● **What to do**: Swap each occurrence of "dropdown" in the lines below for "drop-down menu", and copy the lines out again with nothing else altered.

[BEGIN Given data]

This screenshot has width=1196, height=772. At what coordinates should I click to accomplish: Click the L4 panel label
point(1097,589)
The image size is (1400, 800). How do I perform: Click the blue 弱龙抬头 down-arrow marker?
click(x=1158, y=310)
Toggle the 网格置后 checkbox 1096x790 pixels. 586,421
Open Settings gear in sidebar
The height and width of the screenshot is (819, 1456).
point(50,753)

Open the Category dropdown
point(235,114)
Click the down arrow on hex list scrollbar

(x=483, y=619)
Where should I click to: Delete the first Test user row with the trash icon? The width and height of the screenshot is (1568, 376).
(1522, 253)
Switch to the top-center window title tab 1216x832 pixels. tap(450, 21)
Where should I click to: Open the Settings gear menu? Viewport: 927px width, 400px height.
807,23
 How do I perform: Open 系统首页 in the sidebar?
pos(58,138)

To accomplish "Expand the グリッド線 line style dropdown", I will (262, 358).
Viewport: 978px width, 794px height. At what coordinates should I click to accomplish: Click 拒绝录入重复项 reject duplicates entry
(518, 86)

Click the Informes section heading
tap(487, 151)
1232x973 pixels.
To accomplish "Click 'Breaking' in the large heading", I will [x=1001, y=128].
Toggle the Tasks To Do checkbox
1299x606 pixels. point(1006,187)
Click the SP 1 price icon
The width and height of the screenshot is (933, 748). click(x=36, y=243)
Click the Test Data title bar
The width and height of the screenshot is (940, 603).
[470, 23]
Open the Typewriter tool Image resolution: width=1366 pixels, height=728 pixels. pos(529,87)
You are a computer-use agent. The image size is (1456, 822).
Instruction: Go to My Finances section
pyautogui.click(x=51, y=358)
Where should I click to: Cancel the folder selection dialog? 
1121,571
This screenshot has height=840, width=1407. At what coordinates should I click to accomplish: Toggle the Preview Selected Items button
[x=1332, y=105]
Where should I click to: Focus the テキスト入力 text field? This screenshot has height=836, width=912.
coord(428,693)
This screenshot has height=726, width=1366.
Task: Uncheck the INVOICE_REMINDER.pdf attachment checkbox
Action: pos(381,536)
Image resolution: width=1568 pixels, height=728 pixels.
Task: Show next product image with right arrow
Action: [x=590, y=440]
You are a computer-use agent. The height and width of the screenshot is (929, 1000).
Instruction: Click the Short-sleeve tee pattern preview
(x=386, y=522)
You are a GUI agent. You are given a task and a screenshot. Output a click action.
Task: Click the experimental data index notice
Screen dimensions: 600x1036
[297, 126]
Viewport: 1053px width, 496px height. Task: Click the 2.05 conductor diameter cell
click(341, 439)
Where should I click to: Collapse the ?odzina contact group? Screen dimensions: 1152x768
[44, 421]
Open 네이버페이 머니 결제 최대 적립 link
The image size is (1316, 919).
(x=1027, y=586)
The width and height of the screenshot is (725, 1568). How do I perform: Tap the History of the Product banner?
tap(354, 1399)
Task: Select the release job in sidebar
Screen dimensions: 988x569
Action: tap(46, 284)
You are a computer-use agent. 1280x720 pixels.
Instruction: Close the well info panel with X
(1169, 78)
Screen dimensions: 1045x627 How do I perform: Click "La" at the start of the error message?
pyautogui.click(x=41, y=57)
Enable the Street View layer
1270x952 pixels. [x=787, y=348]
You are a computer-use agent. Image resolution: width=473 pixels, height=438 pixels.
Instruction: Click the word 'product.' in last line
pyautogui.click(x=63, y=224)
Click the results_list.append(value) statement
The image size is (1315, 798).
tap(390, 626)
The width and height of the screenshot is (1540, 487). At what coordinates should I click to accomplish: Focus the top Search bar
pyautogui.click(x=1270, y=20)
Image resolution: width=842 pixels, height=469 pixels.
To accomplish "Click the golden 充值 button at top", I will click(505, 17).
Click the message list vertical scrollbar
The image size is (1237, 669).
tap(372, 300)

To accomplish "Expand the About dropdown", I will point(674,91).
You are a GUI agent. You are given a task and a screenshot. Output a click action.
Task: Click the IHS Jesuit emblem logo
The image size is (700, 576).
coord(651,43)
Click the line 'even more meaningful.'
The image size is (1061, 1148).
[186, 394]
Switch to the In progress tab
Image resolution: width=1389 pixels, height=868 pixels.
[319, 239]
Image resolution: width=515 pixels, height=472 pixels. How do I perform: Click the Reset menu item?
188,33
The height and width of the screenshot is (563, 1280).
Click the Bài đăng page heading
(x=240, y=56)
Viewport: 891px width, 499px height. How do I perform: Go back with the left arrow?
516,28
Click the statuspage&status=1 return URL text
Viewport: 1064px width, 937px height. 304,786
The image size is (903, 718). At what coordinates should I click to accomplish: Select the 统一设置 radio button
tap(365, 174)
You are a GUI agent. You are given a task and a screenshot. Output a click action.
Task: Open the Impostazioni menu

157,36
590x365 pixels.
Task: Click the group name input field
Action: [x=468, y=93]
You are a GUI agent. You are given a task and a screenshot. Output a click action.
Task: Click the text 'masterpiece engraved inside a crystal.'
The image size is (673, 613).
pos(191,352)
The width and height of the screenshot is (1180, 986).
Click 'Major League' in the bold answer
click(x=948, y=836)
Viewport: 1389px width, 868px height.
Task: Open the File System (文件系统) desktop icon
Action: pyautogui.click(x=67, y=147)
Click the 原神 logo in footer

[END Given data]

● **Written solution**:
This screenshot has width=1196, height=772. At what coordinates should I click to accomplish: Click the L4 panel label
point(1097,589)
The image size is (1400, 800). How do I perform: Click the blue 弱龙抬头 down-arrow marker?
click(x=1158, y=310)
Toggle the 网格置后 checkbox 1096x790 pixels. 586,421
Open Settings gear in sidebar
The height and width of the screenshot is (819, 1456).
point(50,753)

Open the Category drop-down menu
point(235,114)
Click the down arrow on hex list scrollbar

(x=483, y=619)
Where should I click to: Delete the first Test user row with the trash icon? The width and height of the screenshot is (1568, 376).
(1522, 253)
Switch to the top-center window title tab 1216x832 pixels. tap(450, 21)
Where should I click to: Open the Settings gear menu? Viewport: 927px width, 400px height.
807,23
 How do I perform: Open 系统首页 in the sidebar?
pos(58,138)

To accomplish "Expand the グリッド線 line style drop-down menu", I will (262, 358).
Viewport: 978px width, 794px height. At what coordinates should I click to accomplish: Click 拒绝录入重复项 reject duplicates entry
(518, 86)

Click the Informes section heading
tap(487, 151)
1232x973 pixels.
To accomplish "Click 'Breaking' in the large heading", I will [x=1001, y=128].
Toggle the Tasks To Do checkbox
1299x606 pixels. point(1006,187)
Click the SP 1 price icon
The width and height of the screenshot is (933, 748). click(x=36, y=243)
Click the Test Data title bar
The width and height of the screenshot is (940, 603).
[470, 23]
Open the Typewriter tool Image resolution: width=1366 pixels, height=728 pixels. pos(529,87)
You are a computer-use agent. The image size is (1456, 822).
Instruction: Go to My Finances section
pyautogui.click(x=51, y=358)
Where should I click to: Cancel the folder selection dialog? 
1121,571
This screenshot has height=840, width=1407. At what coordinates should I click to accomplish: Toggle the Preview Selected Items button
[x=1332, y=105]
Where should I click to: Focus the テキスト入力 text field? This screenshot has height=836, width=912.
coord(428,693)
This screenshot has height=726, width=1366.
Task: Uncheck the INVOICE_REMINDER.pdf attachment checkbox
Action: pos(381,536)
Image resolution: width=1568 pixels, height=728 pixels.
Task: Show next product image with right arrow
Action: [x=590, y=440]
You are a computer-use agent. The height and width of the screenshot is (929, 1000).
Instruction: Click the Short-sleeve tee pattern preview
(x=386, y=522)
You are a GUI agent. You are given a task and a screenshot. Output a click action.
Task: Click the experimental data index notice
Screen dimensions: 600x1036
[297, 126]
Viewport: 1053px width, 496px height. Task: Click the 2.05 conductor diameter cell
click(341, 439)
Where should I click to: Collapse the ?odzina contact group? Screen dimensions: 1152x768
[44, 421]
Open 네이버페이 머니 결제 최대 적립 link
The image size is (1316, 919).
(x=1027, y=586)
The width and height of the screenshot is (725, 1568). How do I perform: Tap the History of the Product banner?
tap(354, 1399)
Task: Select the release job in sidebar
Screen dimensions: 988x569
Action: tap(46, 284)
You are a computer-use agent. 1280x720 pixels.
Instruction: Close the well info panel with X
(1169, 78)
Screen dimensions: 1045x627 How do I perform: Click "La" at the start of the error message?
pyautogui.click(x=41, y=57)
Enable the Street View layer
1270x952 pixels. [x=787, y=348]
You are a computer-use agent. Image resolution: width=473 pixels, height=438 pixels.
Instruction: Click the word 'product.' in last line
pyautogui.click(x=63, y=224)
Click the results_list.append(value) statement
The image size is (1315, 798).
tap(390, 626)
The width and height of the screenshot is (1540, 487). At what coordinates should I click to accomplish: Focus the top Search bar
pyautogui.click(x=1270, y=20)
Image resolution: width=842 pixels, height=469 pixels.
To accomplish "Click the golden 充值 button at top", I will click(505, 17).
Click the message list vertical scrollbar
The image size is (1237, 669).
tap(372, 300)

To accomplish "Expand the About drop-down menu", I will point(674,91).
You are a GUI agent. You are given a task and a screenshot. Output a click action.
Task: Click the IHS Jesuit emblem logo
The image size is (700, 576).
coord(651,43)
Click the line 'even more meaningful.'
The image size is (1061, 1148).
[186, 394]
Switch to the In progress tab
Image resolution: width=1389 pixels, height=868 pixels.
[319, 239]
Image resolution: width=515 pixels, height=472 pixels. How do I perform: Click the Reset menu item?
188,33
The height and width of the screenshot is (563, 1280).
Click the Bài đăng page heading
(x=240, y=56)
Viewport: 891px width, 499px height. How do I perform: Go back with the left arrow?
516,28
Click the statuspage&status=1 return URL text
Viewport: 1064px width, 937px height. 304,786
The image size is (903, 718). At what coordinates should I click to accomplish: Select the 统一设置 radio button
tap(365, 174)
You are a GUI agent. You are given a task and a screenshot. Output a click action.
Task: Open the Impostazioni menu

157,36
590x365 pixels.
Task: Click the group name input field
Action: [x=468, y=93]
You are a GUI agent. You are given a task and a screenshot. Output a click action.
Task: Click the text 'masterpiece engraved inside a crystal.'
The image size is (673, 613).
pos(191,352)
The width and height of the screenshot is (1180, 986).
Click 'Major League' in the bold answer
click(x=948, y=836)
Viewport: 1389px width, 868px height.
Task: Open the File System (文件系统) desktop icon
Action: pyautogui.click(x=67, y=147)
Click the 原神 logo in footer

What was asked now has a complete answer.